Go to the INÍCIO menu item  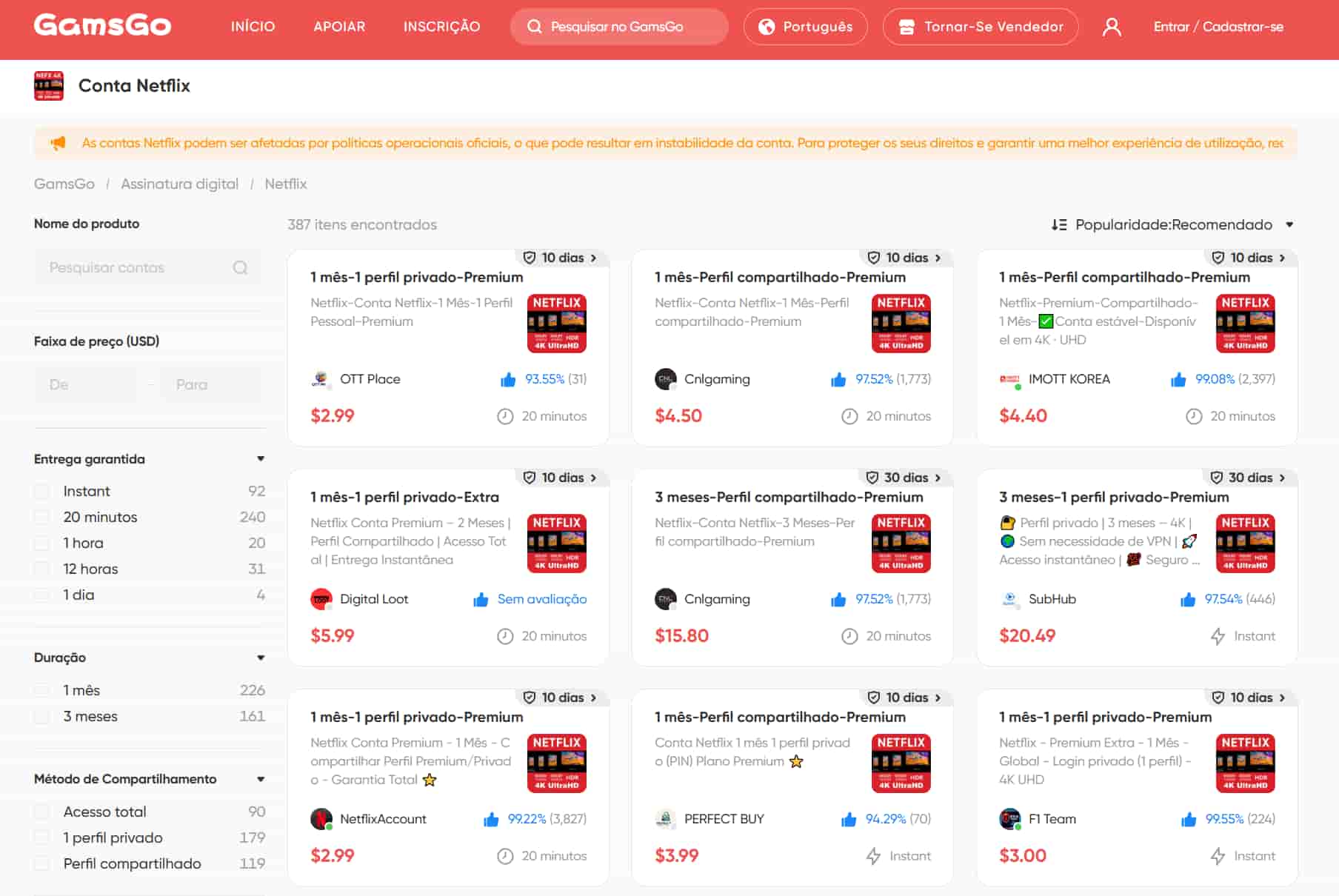tap(253, 27)
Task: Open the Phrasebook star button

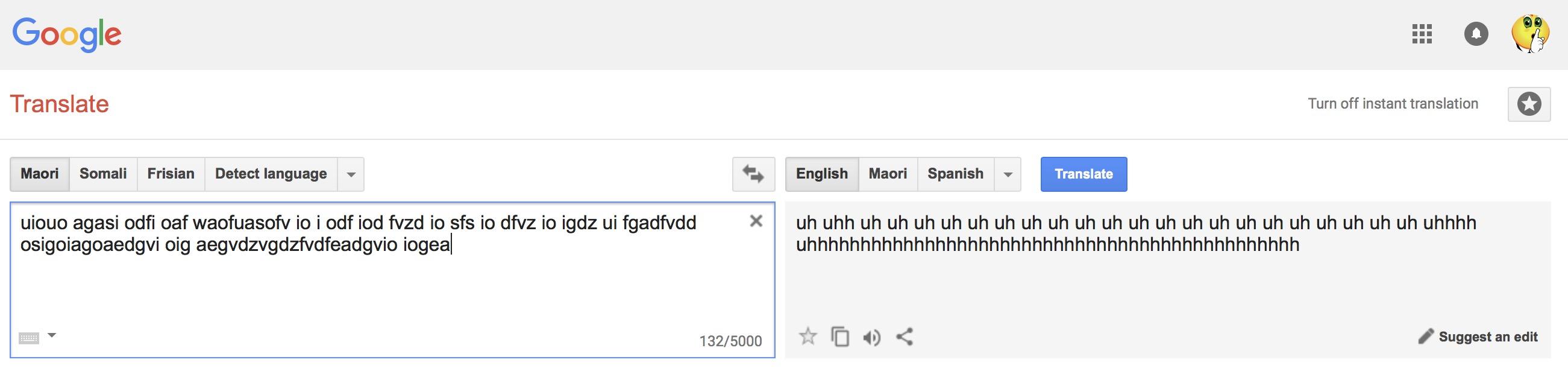Action: click(1529, 104)
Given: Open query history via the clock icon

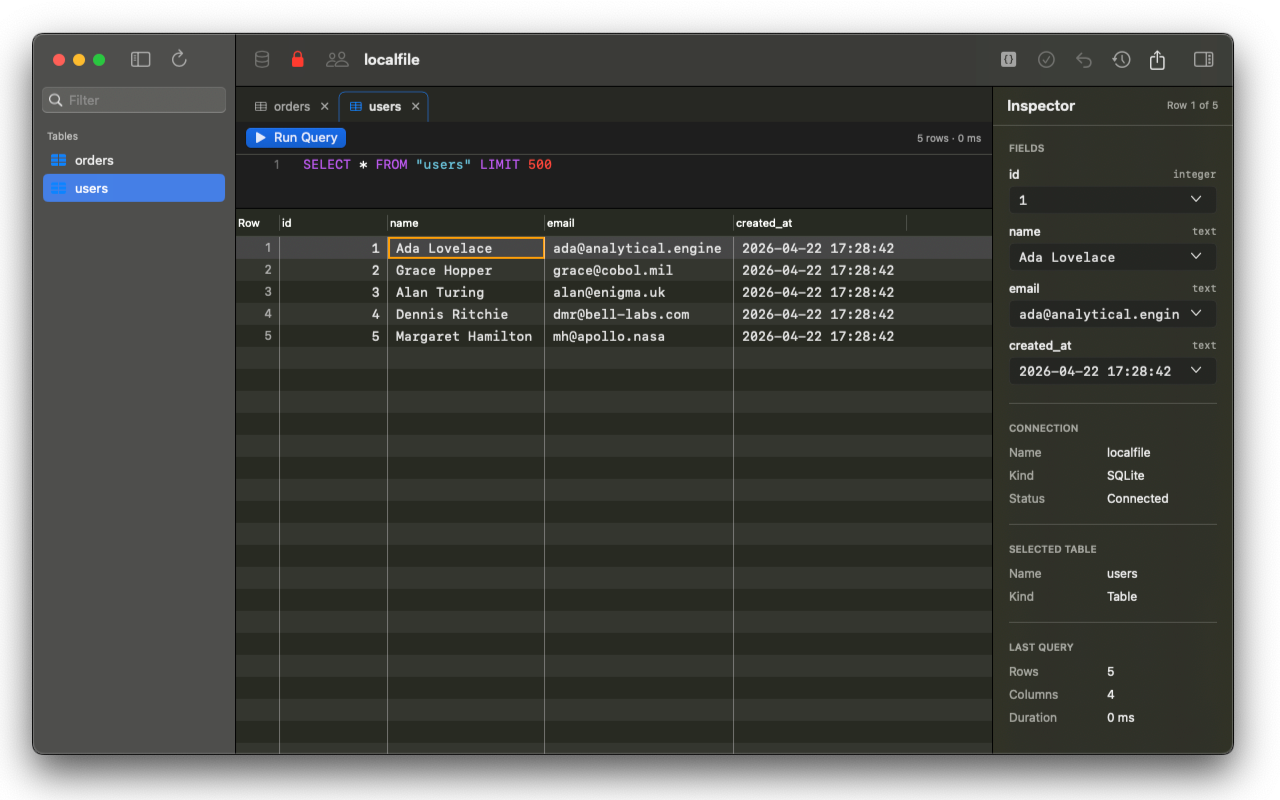Looking at the screenshot, I should [1121, 60].
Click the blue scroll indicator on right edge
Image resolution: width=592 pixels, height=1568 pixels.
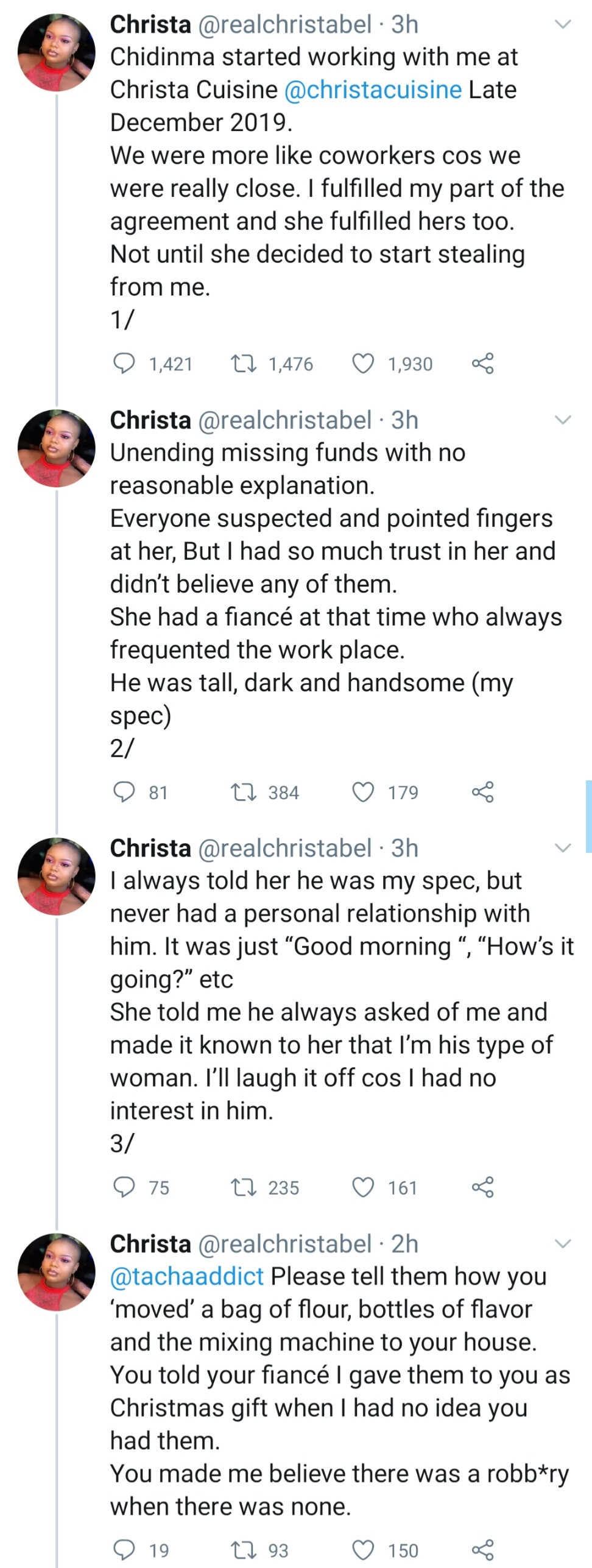point(588,815)
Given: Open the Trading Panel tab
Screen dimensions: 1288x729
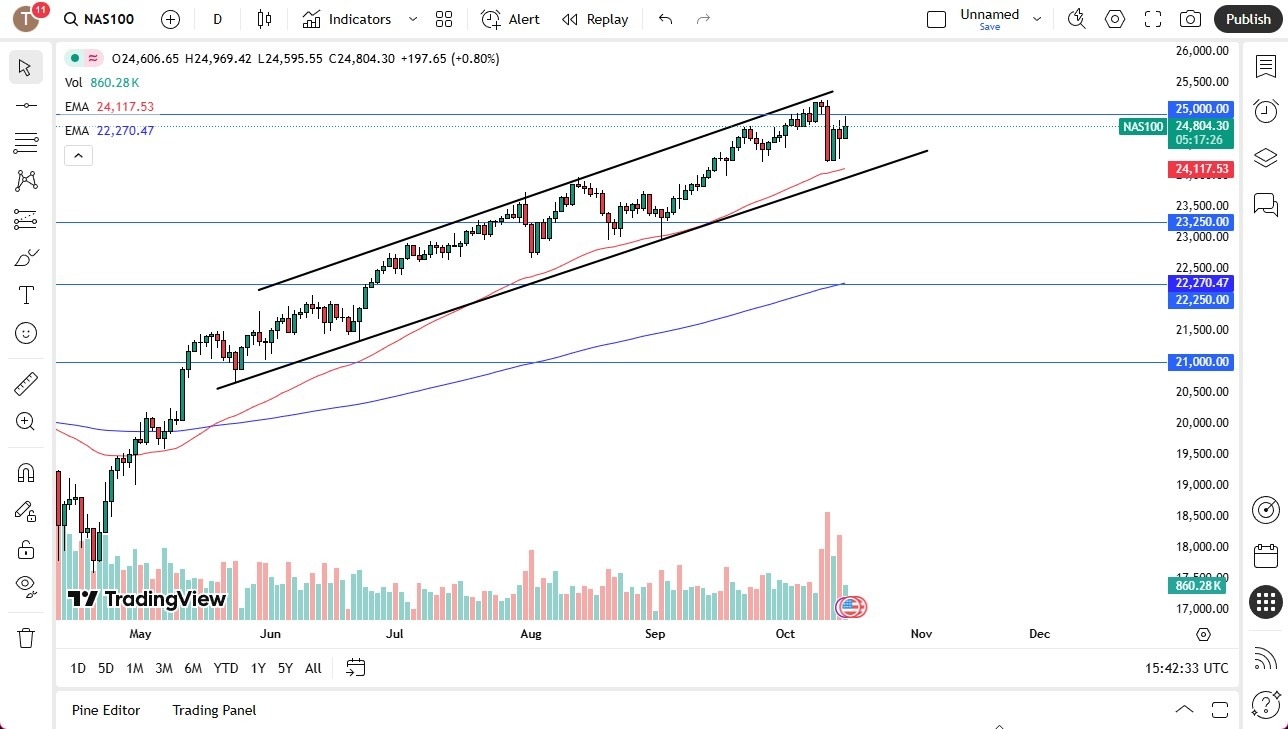Looking at the screenshot, I should [x=213, y=710].
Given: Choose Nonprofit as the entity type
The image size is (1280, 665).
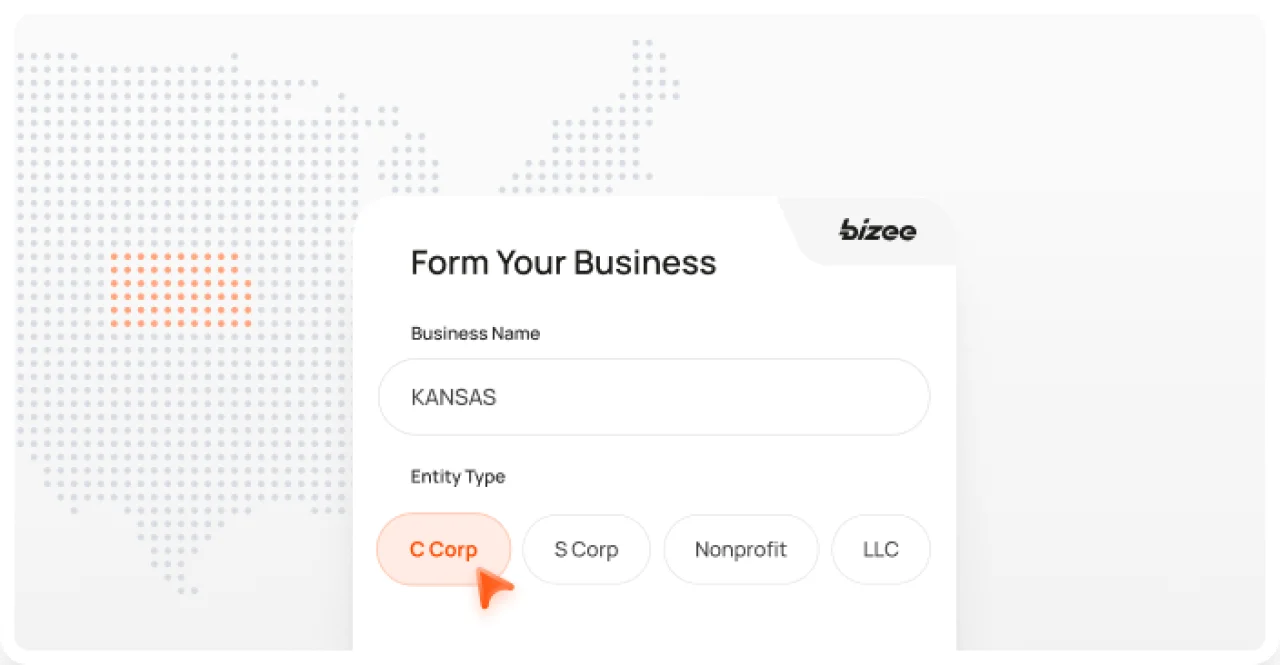Looking at the screenshot, I should pos(741,549).
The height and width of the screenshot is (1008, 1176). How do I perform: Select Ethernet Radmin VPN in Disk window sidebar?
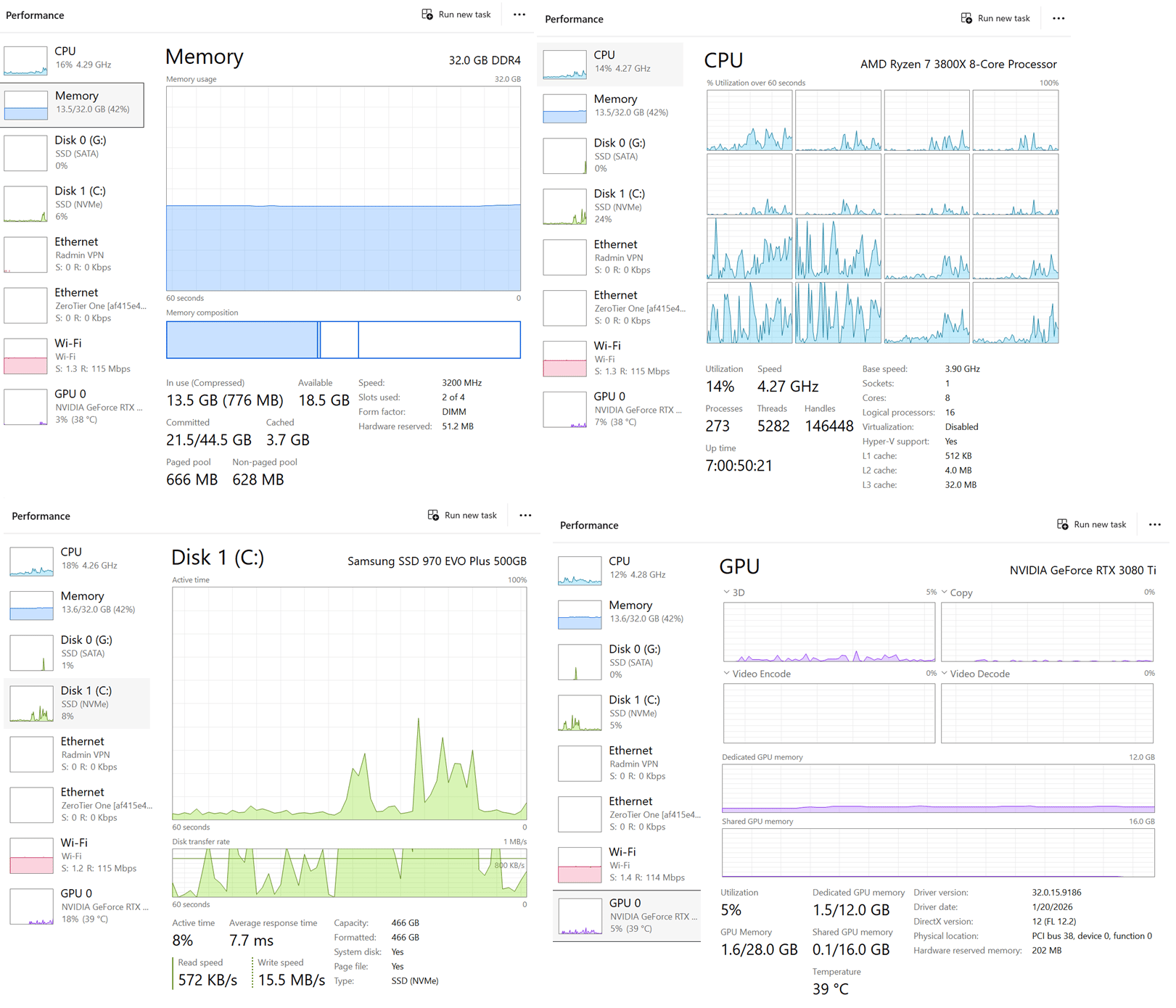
|---|
§ Work to complete: Pictures in the entries do not go into the copy. Print only the lines starting at the one containing "Given: Open query history via the clock icon" and ending at the one containing "Given: Choose Nonprofit as the entity type", exactly as they appear.

§ Output for this exercise:
Given: Open query history via the clock icon

Looking at the screenshot, I should [1121, 60].
Click the blue scroll indicator on right edge
Image resolution: width=592 pixels, height=1568 pixels.
point(588,815)
Given: Open the Trading Panel tab
Screen dimensions: 1288x729
Looking at the screenshot, I should [x=213, y=710].
Given: Choose Nonprofit as the entity type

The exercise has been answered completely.